The Summit of the Americas is organized by the heavily US-influenced Organization of American States (OAS), this year to be hosted within the US itself for the first time since 1994 when it was held in Miami. The theme of the summit is “Building a Sustainable, Resilient, and Equitable Future”. Together with Los Angeles Mayor Eric Garcetti and California Governor Gavin Newsom, Biden plans to highlight their shared commitment to “shared commitment to economic prosperity, security, human rights, and dignity.”

People’s movements in the United States have pointed out the hypocrisy in this goal. “Prosperity for who?” writes the organizers of the People’s Summit. “LA has some of the starkest income inequality in the nation with billionaires living just within blocks from homeless encampments amidst the rising housing crisis. Working people in LA and across the country know that the U.S. government has absolutely failed us, especially during a pandemic where we saw workers’ lives sacrificed for the sake of profits.”

The White House has put forth lofty goals for the Summit of the Americas, which often contradict US government action. An important example is the question of global vaccine apartheid. According to a senior Biden administration official, “the first priority for the summit is, of course, combatting the COVID-19 pandemic, but also health systems and health security. So we’ve had a very active vaccination campaign in Latin America and the Caribbean beyond vaccine donations, making sure that we are, you know, supporting manufacturing and production capability in the region to prepare for future pandemics.” 

US-based companies such as Pfizer, Johnson & Johnson, and Moderna have continuously refused to waive intellectual property rights on their vaccines, which would allow health institutions in the Global South to manufacture vaccines themselves rather than rely on outside donations. The US government, despite investing billions in these corporate vaccine manufacturers, has not pushed significantly for the patent waivers that would reduce global vaccine inequality and apartheid. However, Cuba, an impoverished country that has produced its own vaccine despite great adversity, entirely without patents and free for any country to manufacture, has been continuously denied entry into the Summit of the Americas. 
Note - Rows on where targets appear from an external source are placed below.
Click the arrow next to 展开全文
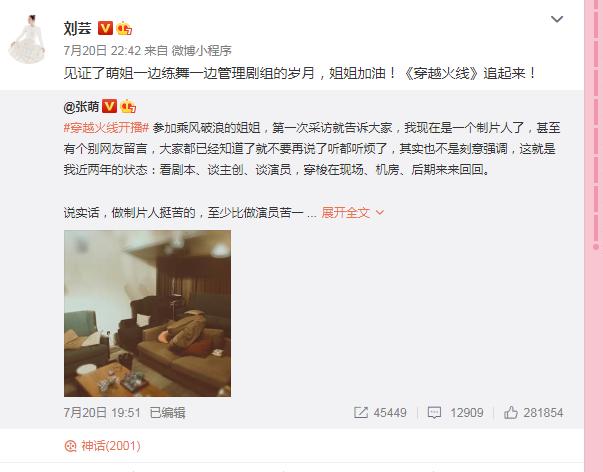 click(380, 212)
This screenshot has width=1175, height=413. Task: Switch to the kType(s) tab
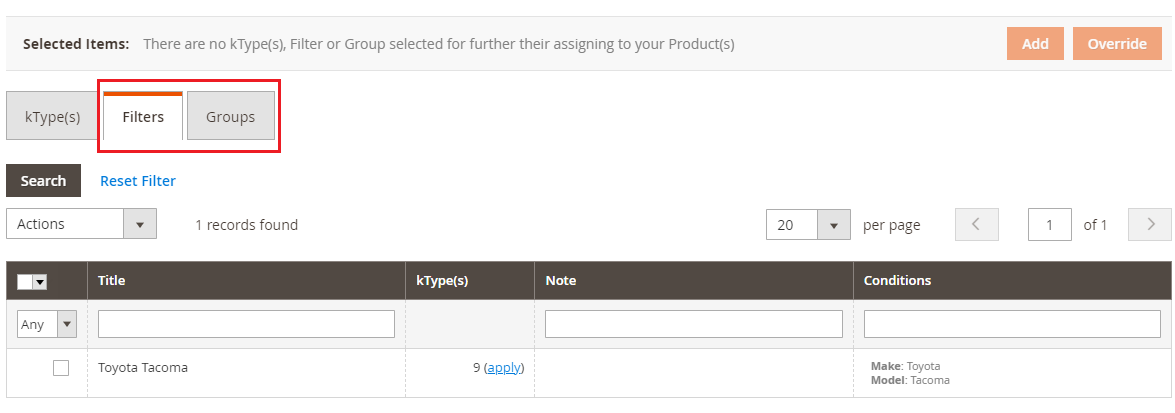(x=52, y=118)
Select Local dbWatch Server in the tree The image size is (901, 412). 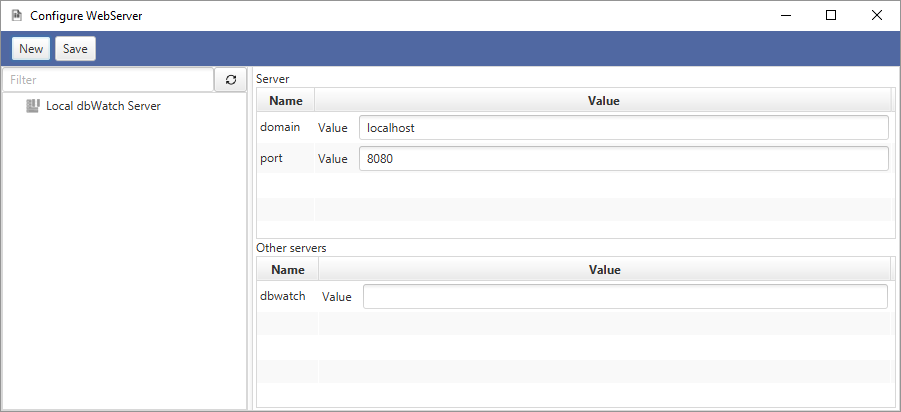click(x=103, y=106)
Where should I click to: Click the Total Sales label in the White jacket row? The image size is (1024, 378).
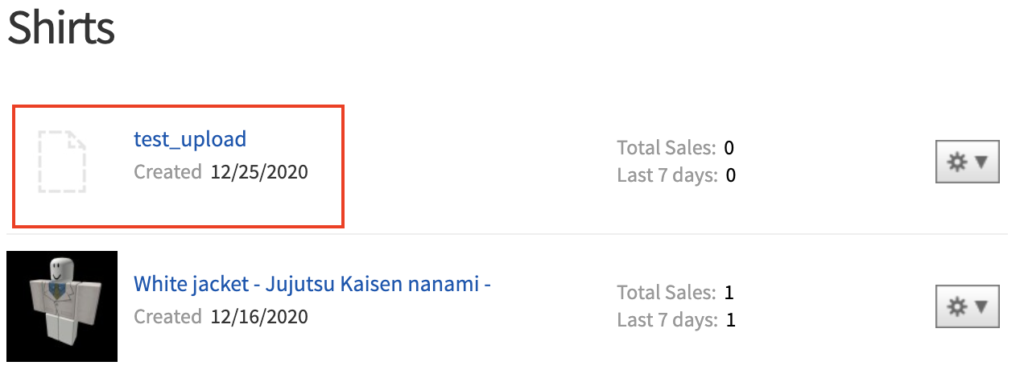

Manolo De Los Santos, popular educator, organizer, and a member of the organizing team of the People’s Summit, said, “The importance of the People’s Summit is that it is giving voice to millions of people in the country and in the continent who are often excluded from mainstream spaces and narratives. We want to create a space that encourages debate, discussion, and dialogue between different forces in our society that actually want to transform it for the better.”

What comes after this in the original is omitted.